■ Extract provided
## Start

Curle approach centres around switched on midfielders who can dynamically move from the holding role to forward positions and he gives that responsibility to Jason Kennedy as if Jason Kennedy were able to be Steven Gerrard if Curle wants him to. I doubt he will last the year.

Parkinson’s approach is as contrasting as one can get. James Hanson is target man, Billy Clarke plays off him and with two banks of four behind them. For forty five minutes City play meat and potatoes football and they play it well grinding Carlisle in the first half and scoring two in the second.

The second saw Parkinson’s playmaker return but rather than trying to play through the man behind the front two the role was more space hunting third striker looking for the ball that came from Hanson’s head or – later – Steve Davies.

Davies was an inch away from scoring with his first kick but rather was next to Gary Liddle as he tapped in a flick down. Josh Morris had scored the first after switching to the right wing following a productive first hour on the left hand side.

Morris was impressive on the day, as was Liddle who played next to Rory McArdle in the back four, but all impressive performances were set in a context of how little trouble the visitors caused.

And there are things to write about the squad. Things to write about how Josh Morris provides a better supply of crosses than Mark Yeates in that he will cross from the byline. There are things to right about how when Gary Liddle moves out of central midfield there is no cover for him. Things to write about how Parkinson has a better first team but a weaker squad.

## End

■ Material

## Start

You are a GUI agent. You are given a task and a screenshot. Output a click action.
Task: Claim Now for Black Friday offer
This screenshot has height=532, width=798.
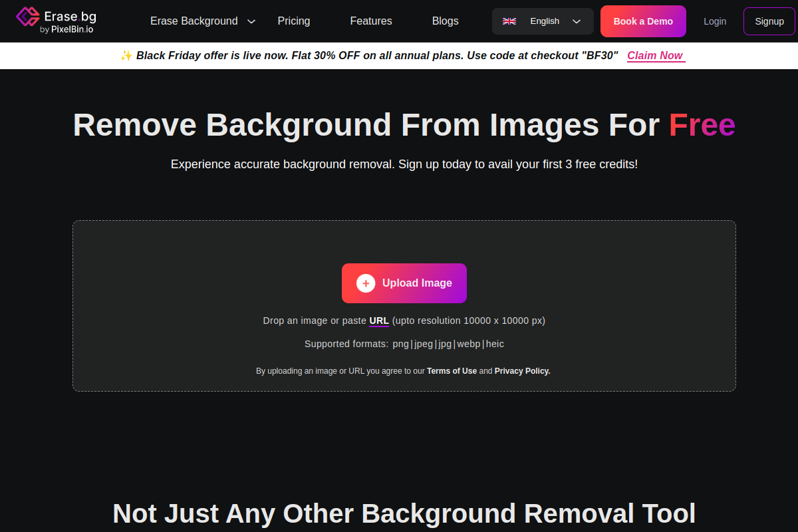(x=655, y=56)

## End

■ Given task
Reproduce the match report word for word from "The second saw" to "left hand side.". The material has no connection to the match report.

■ Solution
The second saw Parkinson’s playmaker return but rather than trying to play through the man behind the front two the role was more space hunting third striker looking for the ball that came from Hanson’s head or – later – Steve Davies.

Davies was an inch away from scoring with his first kick but rather was next to Gary Liddle as he tapped in a flick down. Josh Morris had scored the first after switching to the right wing following a productive first hour on the left hand side.